-- DATA FOR REVIEW follows --

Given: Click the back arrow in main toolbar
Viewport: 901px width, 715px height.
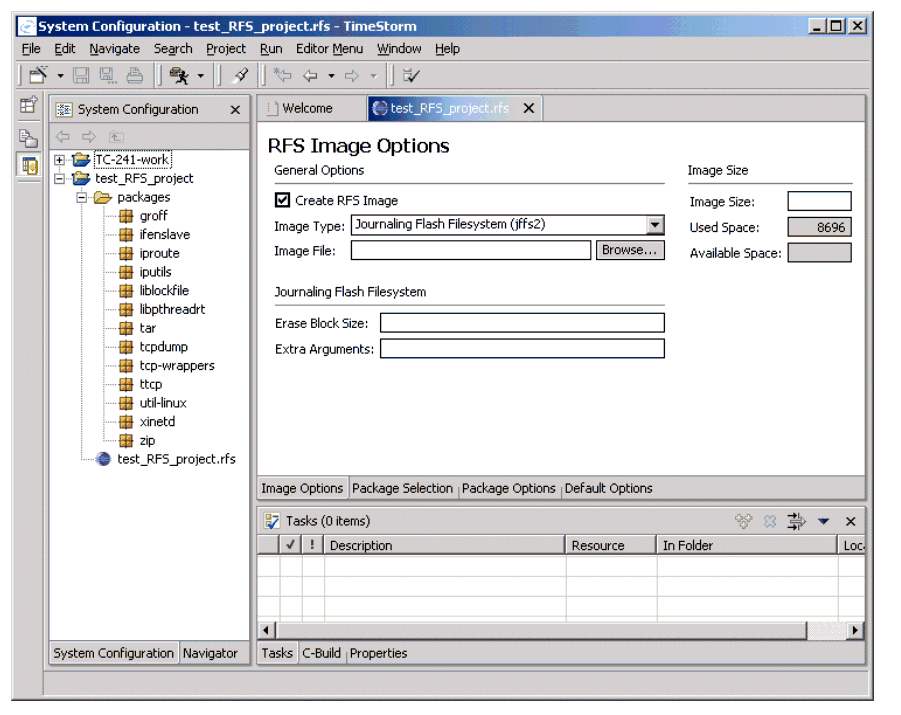Looking at the screenshot, I should coord(311,76).
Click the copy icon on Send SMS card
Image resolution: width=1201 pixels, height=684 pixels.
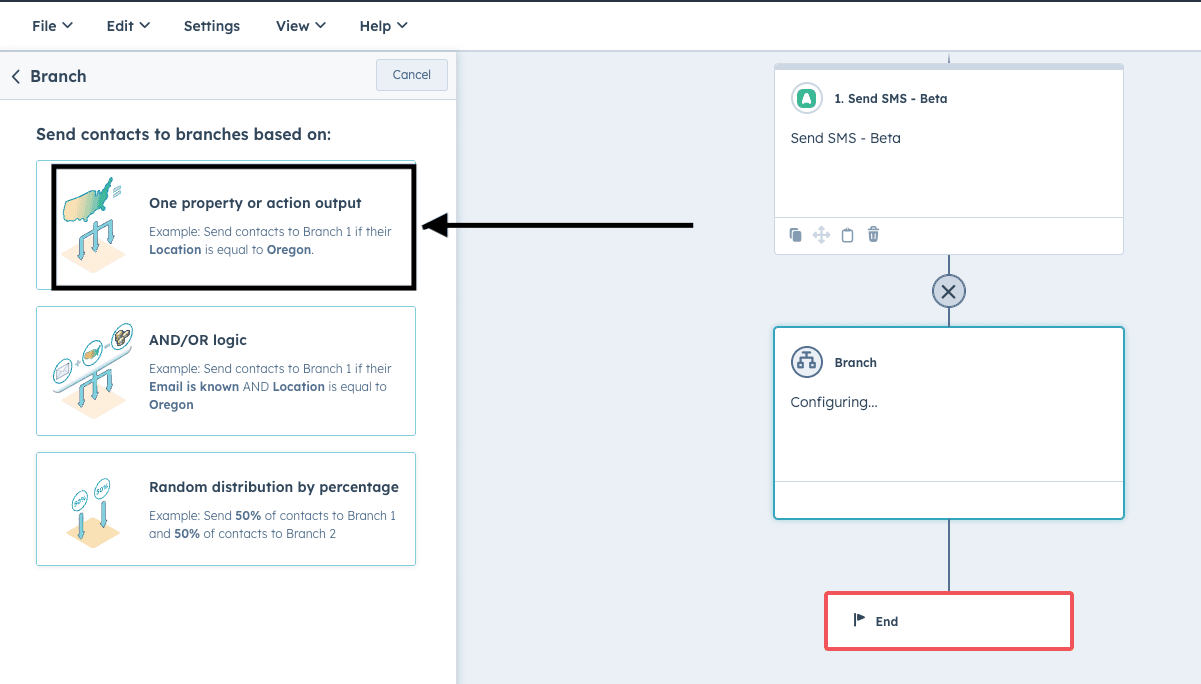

-- DATA FOR REVIEW concluded --

__PROBLEM__:
In the data above, tally the lines holding "Click" and answer with the figure only.

__RESULT OF THIS EXERCISE__:
2